Visionär für eine bessere Welt

Am 1. November feierte Josef Riegler seinen 85. Geburtstag. Das ist auch ein willkommener Anlass, an die grundlegende Wende in der Agrarpolitik Österreichs zu erinnern.

Josef Riegler heute

Der Jubilar, Sohn von Bergbauern aus Möschitzgraben bei Judenburg, war der erste Umwelt- (und Agrar-)Landesrat in der Steiermark, bald darauf Landwirtschaftsminister in den Jahren 1987 bis 1989 und hernach ÖVP-Parteichef sowie Vizekanzler von 1989 bis 1991 in der rot-schwarzen Koalitionsregierung unter Kanzler Franz Vranitzky. Der Steirer, Absolvent der HLBLA Raumberg-Gumpenstein sowie der Universität für Bodenkultur und hernach Lehrer an verschiedenen landwirtschaftlichen Fachschulen, war es durch den frühen Verlust des Vaters schon in jungen Jahren gewohnt, am elterlichen Hof gemeinsam mit seiner Schwester hart zuzupacken, was für ihn charakterprägend war.

Politikerkarriere vom Bauernbunddirektor bis zum Vizekanzler 

Seine agrarpolitische Laufbahn begann Riegler 1972 als Direktor des Steirischen Bauernbundes. Von 1980 bis 1983 war er Direktor des Österreichischen Bauernbundes. Nach seiner Wahl in den Nationalrat war er zehn Jahre lang Agrarsprecher der ÖVP im Parlament. In seiner Zeit als Agrar- und Umweltlandesrat in der Steiermark und als Landwirtschaftsminister entwickelte er die „ökosoziale Marktwirtschaft“ als Konzept für die österreichische Landwirtschaft – diese auch als Antwort auf die grundlegende Wende in der Agrarpolitik Österreichs. Denn seit den 1970er-Jahren waren Fehlentwicklungen in der Landwirtschaft wie Überproduktion, Konzentrationstendenzen in der tierischen Erzeugung, aber auch einseitige Fruchtfolgen sowie Bodenschäden immer deutlicher, das Spannungsfeld zwischen Ökologie und Ökonomie immer intensiver geworden. Agrarökonomen sprachen von „subventionierter Unvernunft“ und kritisierten die bereits 1962 in der damaligen EWG, heute EU, vereinbarte „Gemeinsame Agrarpolitik“ mit dem Konzept „Wachsen oder Weichen“. 

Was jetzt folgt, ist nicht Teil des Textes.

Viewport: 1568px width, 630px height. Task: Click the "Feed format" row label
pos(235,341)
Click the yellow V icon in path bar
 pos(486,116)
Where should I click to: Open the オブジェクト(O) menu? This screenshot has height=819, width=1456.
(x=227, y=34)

Quelle: Robert Jäger / APA-Archiv / picturedesk.com
Agrarminister Josef Riegler im Jahr 1987 Seite an Seite mit dem damaligen Bauernbundpräsidenten Alois Derfler.

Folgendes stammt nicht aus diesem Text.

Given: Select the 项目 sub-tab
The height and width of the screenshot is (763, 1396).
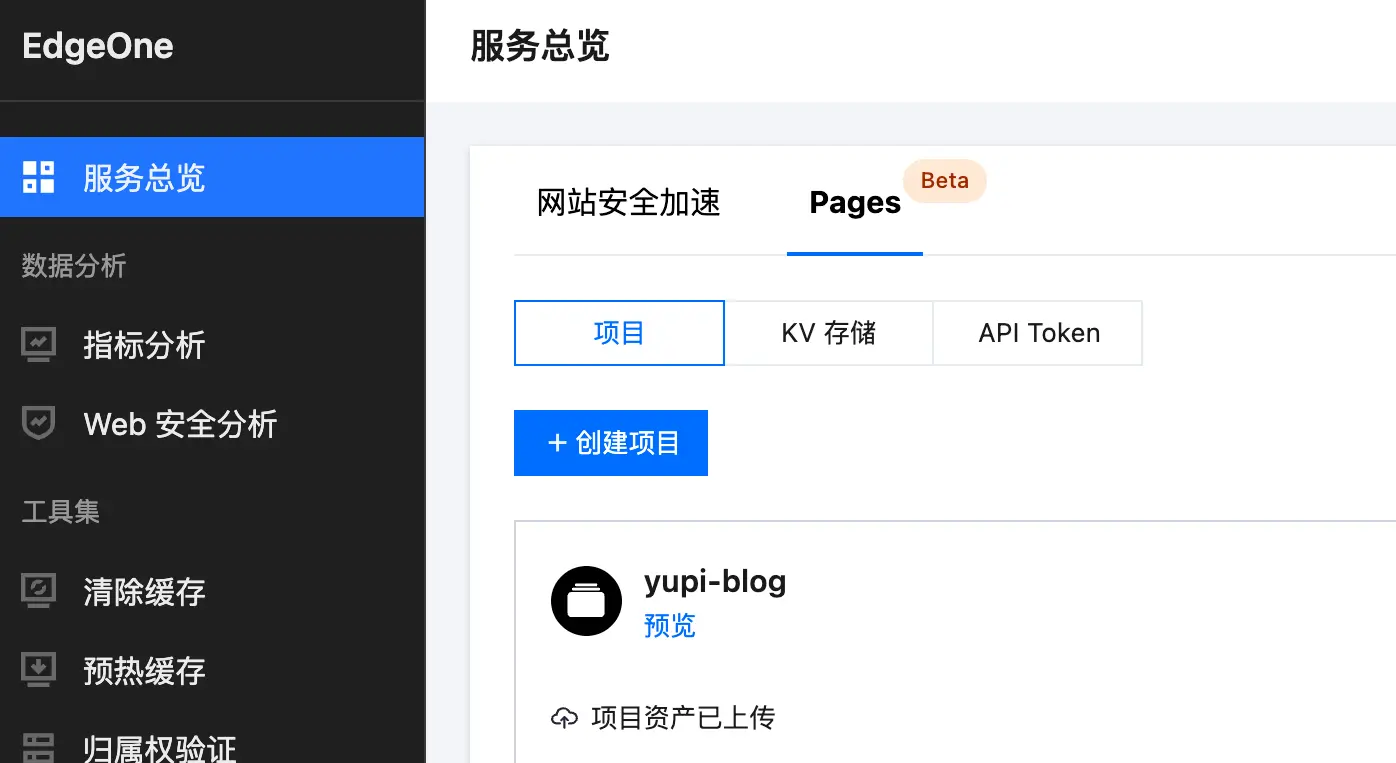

Josef Riegler zog in seiner kurzen Amtszeit als Landwirtschaftsminister die Konsequenzen und präsentierte vor genau 35 Jahren, am 8. Mai 1988, sein „Programm der Ökosozialen Agrarpolitik“. Mit dem bäuerlichen Familienbetrieb als Leitbild räumt es dem Schutz der Lebensgrundlagen Boden, Luft und Wasser Vorrang ein. Rieglers damit verbundenes Ansinnen lautete: „Die Produktion von Nahrungsmitteln und nachwachsenden Rohstoffen soll auf der Grundlage ökologischer Kriterien mit weniger Betriebsmitteleinsatz, vielfältigeren Fruchtfolgen auf den Ackerflächen mit Getreide, Eiweiß- und Ölpflanzen sowie mehr Tierwohl erfolgen.“ Angestrebt wurden die Balance zwischen ökonomischen Rahmenbedingungen, ökologischen Erfordernissen und gesellschaftlicher Akzeptanz sowie die Stärkung des ländlichen Raumes mit spezieller Förderung der Bergbauern. 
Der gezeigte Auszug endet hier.